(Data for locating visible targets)
:::::

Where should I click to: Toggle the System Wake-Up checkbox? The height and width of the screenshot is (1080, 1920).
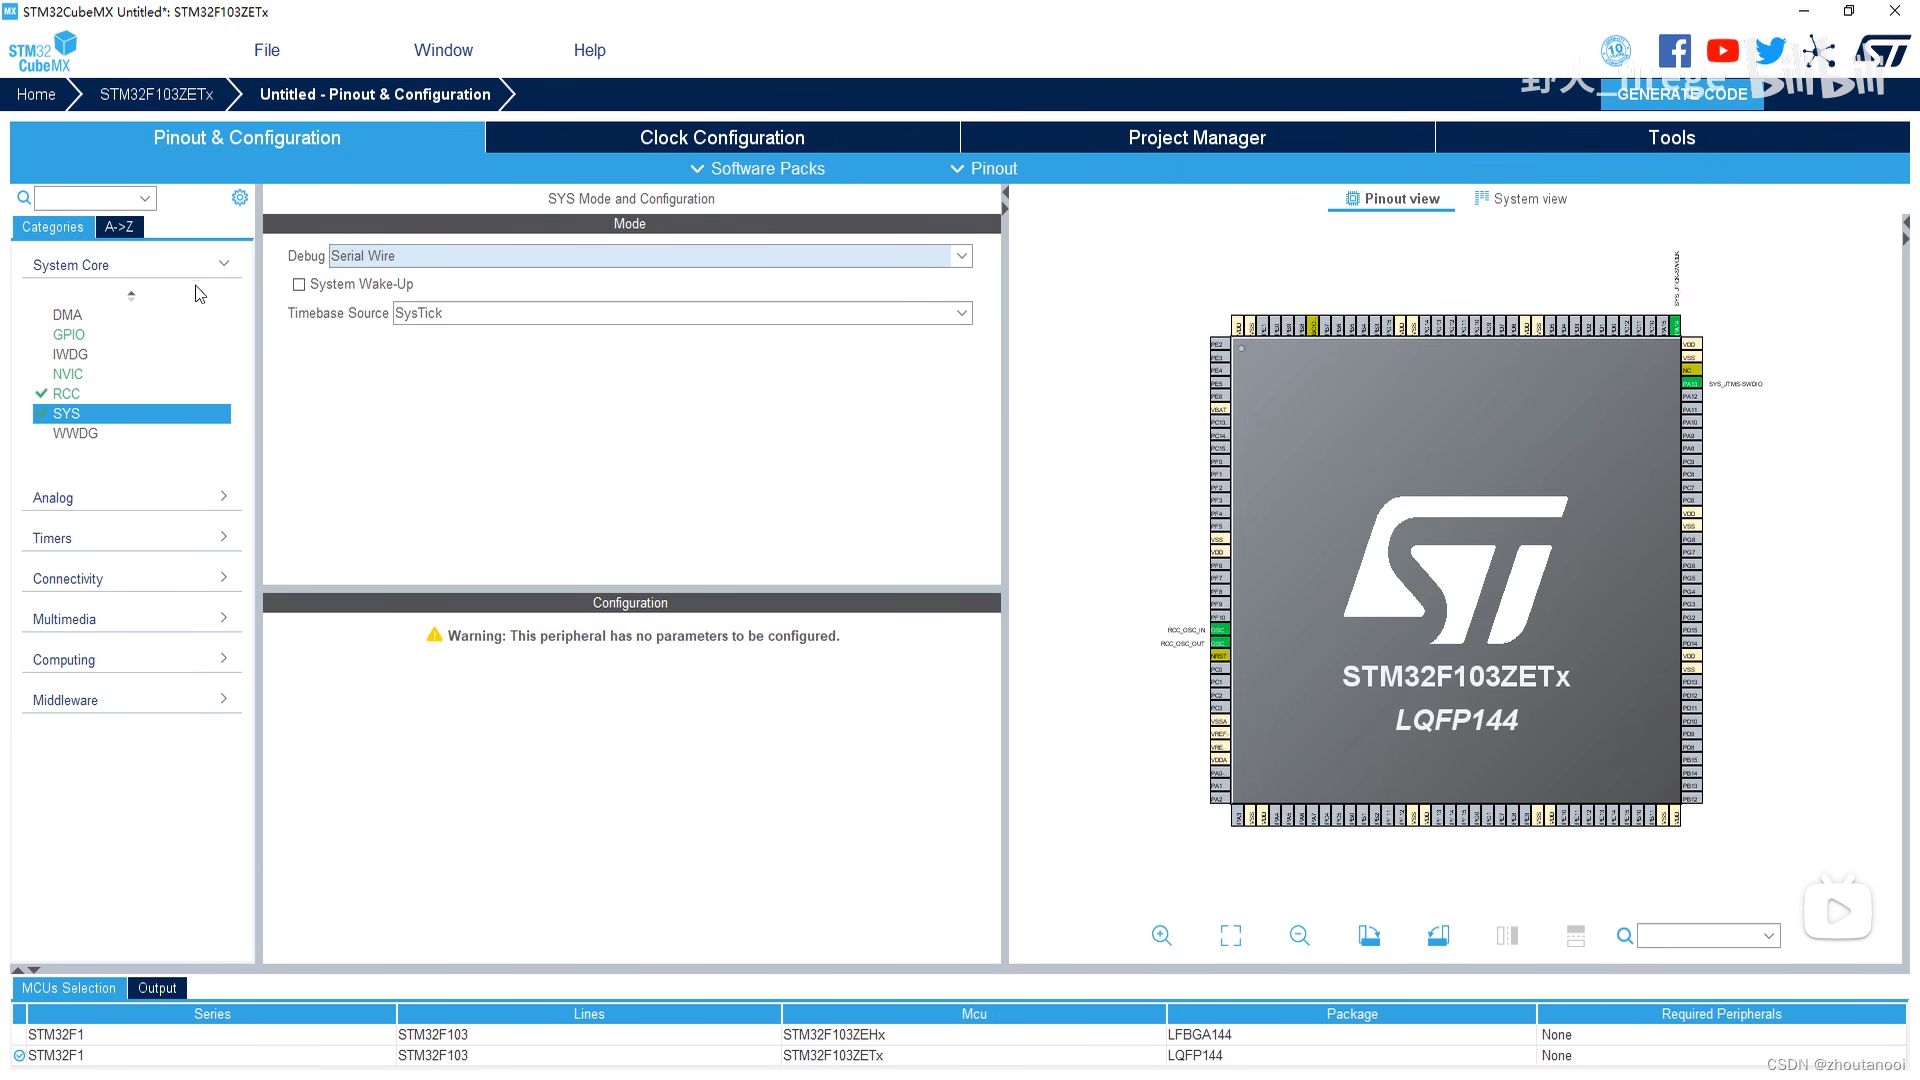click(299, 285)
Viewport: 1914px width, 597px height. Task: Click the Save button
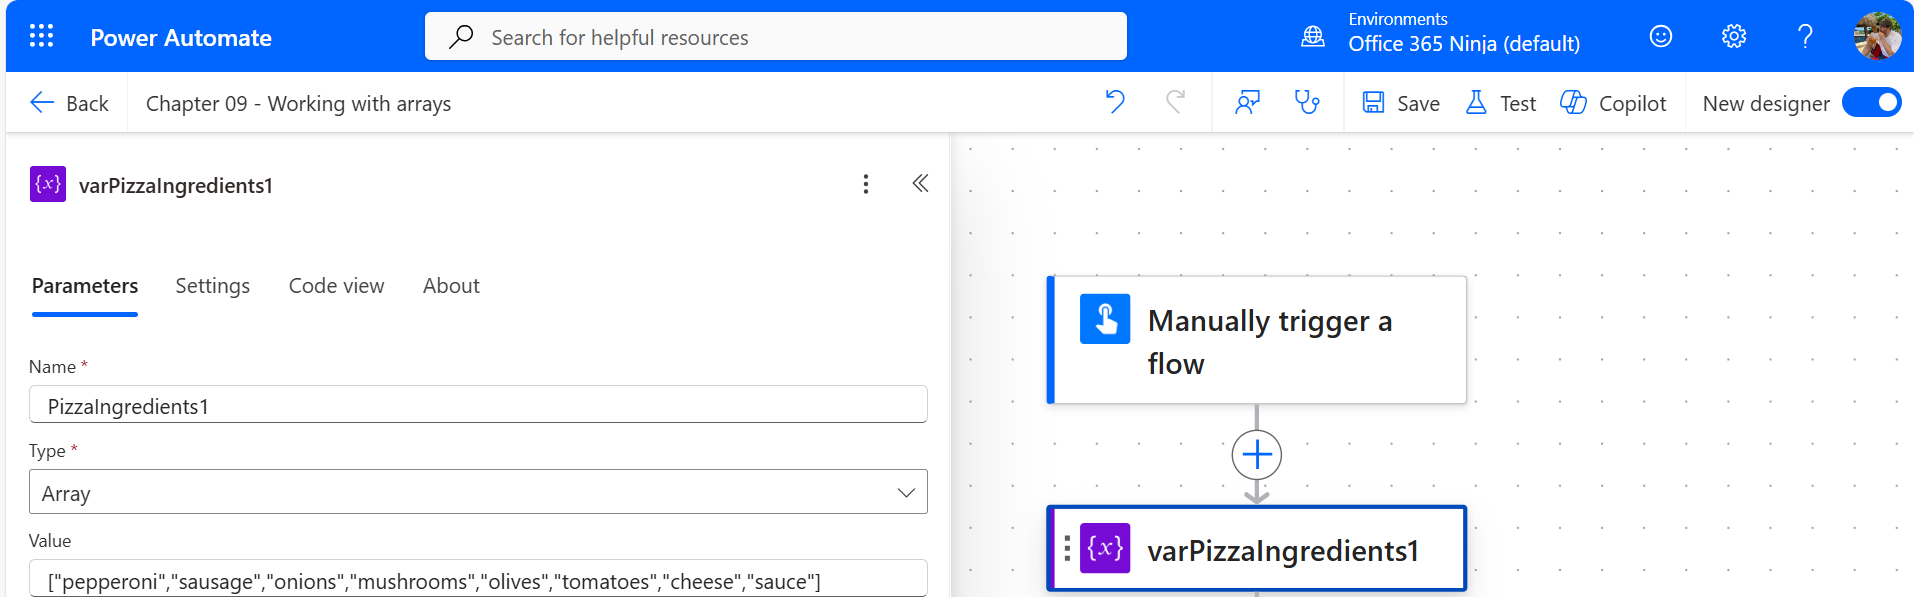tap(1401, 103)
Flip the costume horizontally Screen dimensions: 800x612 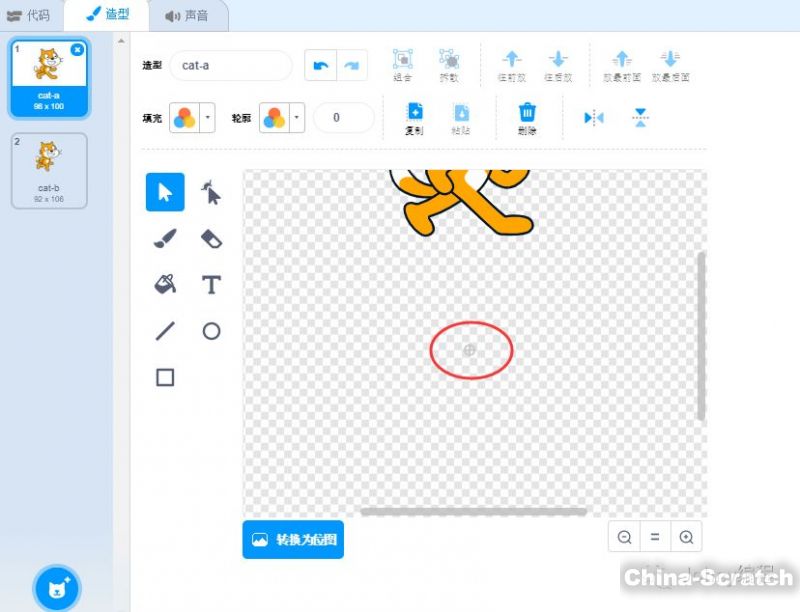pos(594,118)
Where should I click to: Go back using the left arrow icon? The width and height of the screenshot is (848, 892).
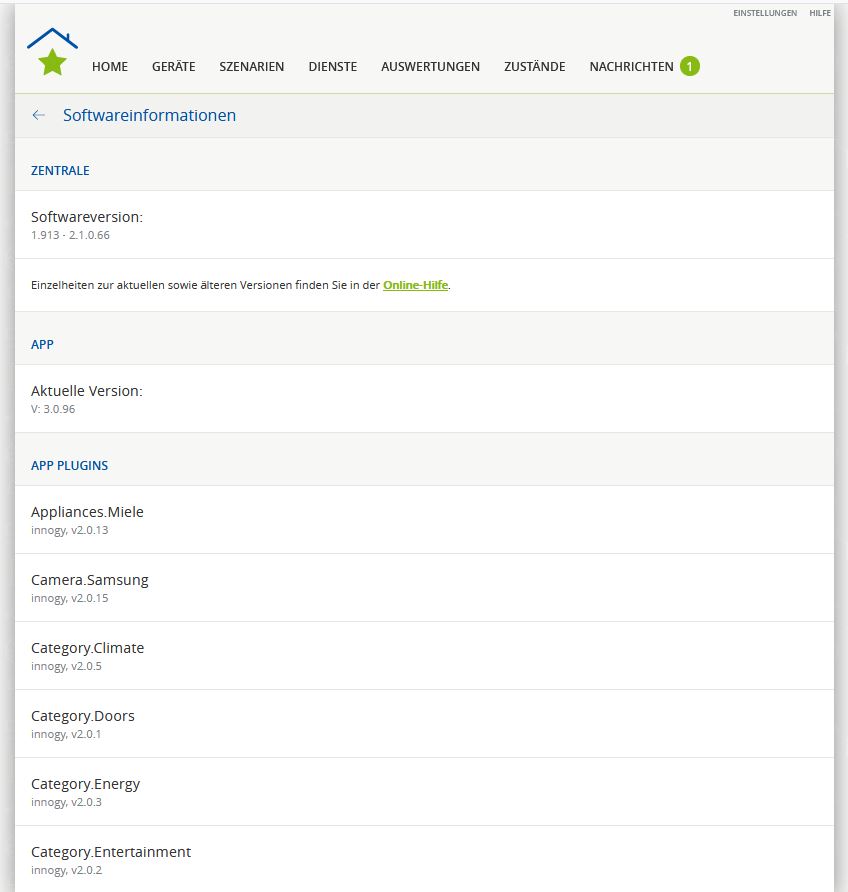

:::::

#### EXERCISE PROMPT
Return every line of the data above that contains the string "screenshot", matching case exactly.

#### FULL RESPONSE
Where should I click to: Toggle the System Wake-Up checkbox? The height and width of the screenshot is (1080, 1920).
Where should I click to: Go back using the left arrow icon? The width and height of the screenshot is (848, 892).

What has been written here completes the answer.